[Start of section]
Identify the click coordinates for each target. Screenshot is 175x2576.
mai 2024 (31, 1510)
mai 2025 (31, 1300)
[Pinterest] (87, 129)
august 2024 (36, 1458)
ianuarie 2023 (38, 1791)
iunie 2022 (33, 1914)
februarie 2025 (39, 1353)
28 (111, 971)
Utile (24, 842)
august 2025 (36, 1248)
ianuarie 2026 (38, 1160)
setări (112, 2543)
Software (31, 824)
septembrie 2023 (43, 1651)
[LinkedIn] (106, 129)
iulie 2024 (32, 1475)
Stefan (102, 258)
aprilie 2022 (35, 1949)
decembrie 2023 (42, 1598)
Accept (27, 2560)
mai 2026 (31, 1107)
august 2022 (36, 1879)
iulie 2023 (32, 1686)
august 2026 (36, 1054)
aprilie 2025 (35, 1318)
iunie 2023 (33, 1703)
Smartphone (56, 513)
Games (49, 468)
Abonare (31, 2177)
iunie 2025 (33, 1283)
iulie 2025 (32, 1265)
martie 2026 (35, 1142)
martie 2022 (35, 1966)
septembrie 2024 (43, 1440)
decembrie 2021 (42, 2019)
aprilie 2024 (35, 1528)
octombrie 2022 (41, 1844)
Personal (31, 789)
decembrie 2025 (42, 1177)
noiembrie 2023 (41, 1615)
[End of section]
Instructions to follow: Repeat the line containing "Accept (27, 2560)" and all subsequent lines through the final line of the data, exactly and with no others.

Answer:
Accept (27, 2560)
mai 2026 (31, 1107)
august 2022 (36, 1879)
iulie 2023 (32, 1686)
august 2026 (36, 1054)
aprilie 2025 (35, 1318)
iunie 2023 (33, 1703)
Smartphone (56, 513)
Games (49, 468)
Abonare (31, 2177)
iunie 2025 (33, 1283)
iulie 2025 (32, 1265)
martie 2026 (35, 1142)
martie 2022 (35, 1966)
septembrie 2024 (43, 1440)
decembrie 2021 (42, 2019)
aprilie 2024 (35, 1528)
octombrie 2022 (41, 1844)
Personal (31, 789)
decembrie 2025 (42, 1177)
noiembrie 2023 (41, 1615)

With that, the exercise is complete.